El motivo central por el que el plan de relanzamiento se demora infructuosamente es que el Presidente no puede dar garantías de nada, ni por los demás ni por él mismo. Nadie puede garantizar que al lado de un nuevo ministro no aparezca un ministro B con similares misiones y funciones. Además, tampoco tiene la fuerza política para cesar a nadie. Qué pasaría si pone un decreto cesando a algún encumbrado secretario y este se resistiera planteando que pertenece a otra fracción del Frente de Todos. La duda generalizada es la única certidumbre cuando los actores políticos, ajenos a los dramas de las clases populares, comienzan a vislumbrar 2023 sin que 2022 esté mínimamente resuelto, lo cual impone la reevaluación de los planes, como quedó claro en una encuesta que circuló en los últimos días donde se preguntaba a quién preferiría como presidente en caso de que hubiera una asamblea legislativa.
Cambiar o morir
Cristina, en su presentación en la apertura de la decimocuarta sesión plenaria de Eurolat, planteó con un tono de ironía que “el capitalismo se ha demostrado como el sistema más eficiente y eficaz para la producción de bienes y servicios que necesita la humanidad”. Sin embargo, no observa que el capitalismo tiene ciertas reglas que remiten a su corazón: la acumulación. Justamente, la lógica del capitalismo argentino intervenido desde el Estado impide la acumulación. Por eso, incluso Sergio Massa, que podría ser el puente para reorganizar el Gobierno en términos de superar la acefalía virtual, observa que para un verdadero relanzamiento se tendría que dar un cambio brusco de timón de la economía frentetodista: realineamiento internacional, menos estatismo y más juego de mercado.

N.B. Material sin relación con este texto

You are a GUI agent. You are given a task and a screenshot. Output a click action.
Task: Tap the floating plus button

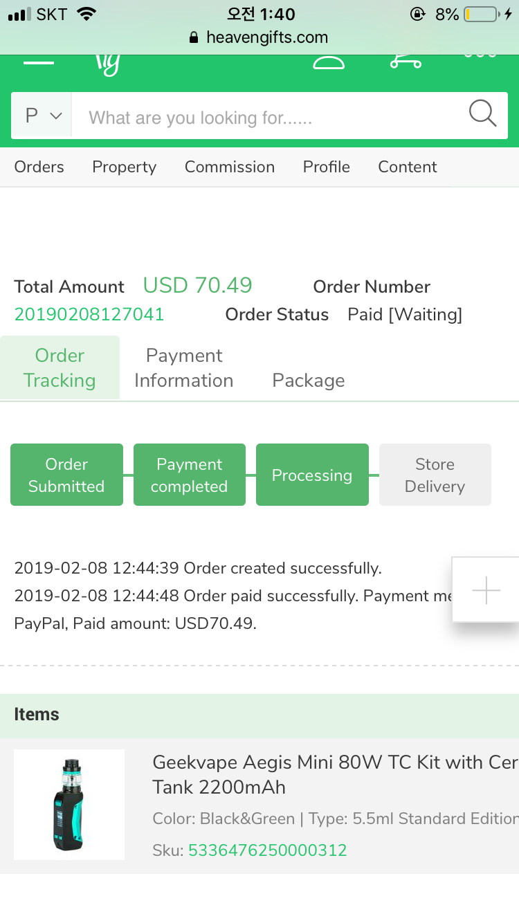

Esta idea trabajaría en dos frentes: reorganizaría a los actores económicos que se han adaptado a la situación cuasi hiperinflacionaria actual y presentaría batalla a los sectores que por derecha proponen otro camino para el país y que no casualmente encabezan todas las encuestas. Y ese es el segundo punto a considerar, la lucha al interior de la fórmula presidencial de 2019 encuentra a una sociedad que mayoritariamente le da la espalda: ya no espera nada del gobierno actual más que el tiempo pase. Ya no es desencanto, sino una rara mezcla de furia e indiferencia. Esto lleva a que los discursos más radicalizados sean los más atractivos. La diatriba encendida y la rabia anticasta calzan perfectamente en la actual coyuntura. Luego, será demasiado tarde para lágrimas.